What is required:
Using the entries that follow, write out the line containing "(no title) (108, 1531)", the line containing "0 comments (428, 196)", and every line between them, exactly and nothing else.

Input for this task:
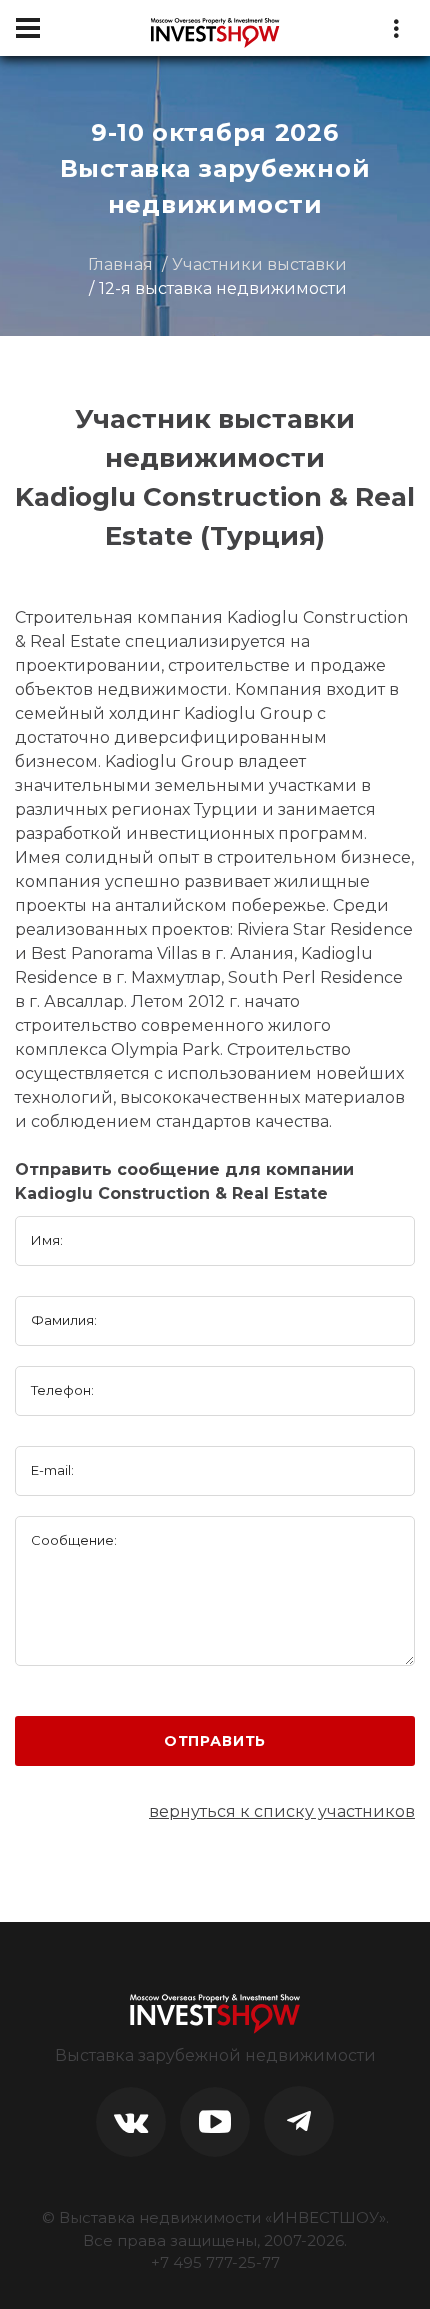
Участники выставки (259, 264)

...

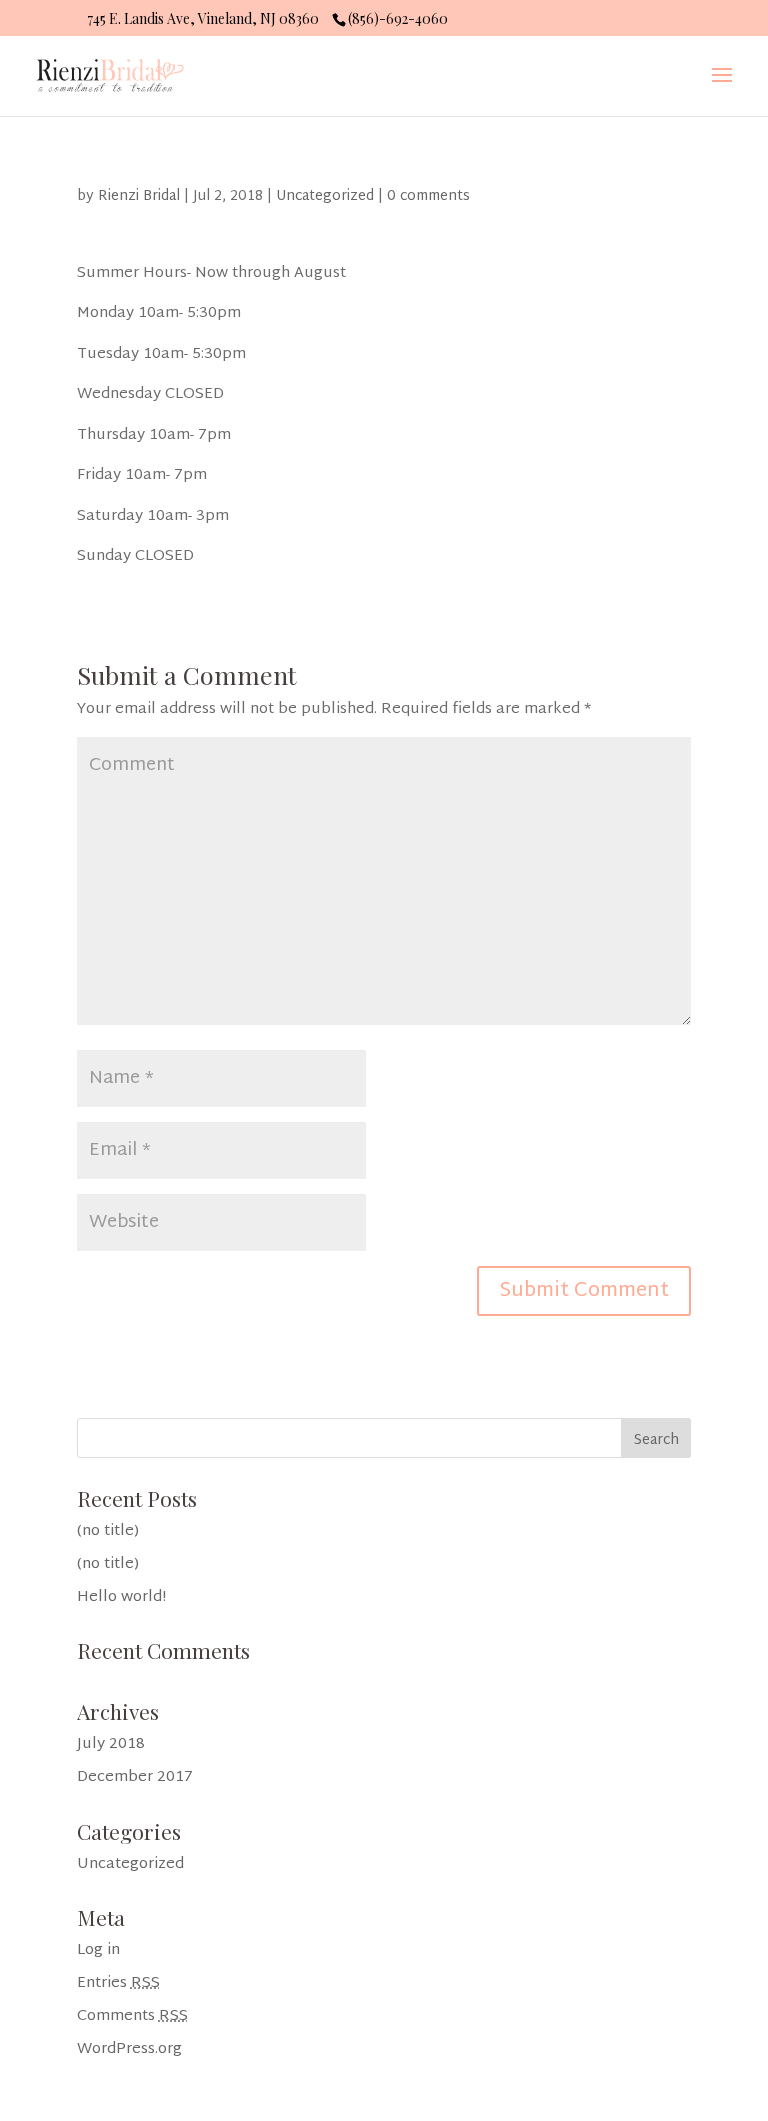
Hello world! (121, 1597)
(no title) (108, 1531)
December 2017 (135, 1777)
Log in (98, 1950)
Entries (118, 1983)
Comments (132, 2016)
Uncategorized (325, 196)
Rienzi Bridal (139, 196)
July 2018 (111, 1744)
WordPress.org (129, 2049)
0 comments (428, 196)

---

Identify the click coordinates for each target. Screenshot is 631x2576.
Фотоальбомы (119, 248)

Reply to the task:
(no title) (108, 1531)
December 2017 (135, 1777)
Log in (98, 1950)
Entries (118, 1983)
Comments (132, 2016)
Uncategorized (325, 196)
Rienzi Bridal (139, 196)
July 2018 (111, 1744)
WordPress.org (129, 2049)
0 comments (428, 196)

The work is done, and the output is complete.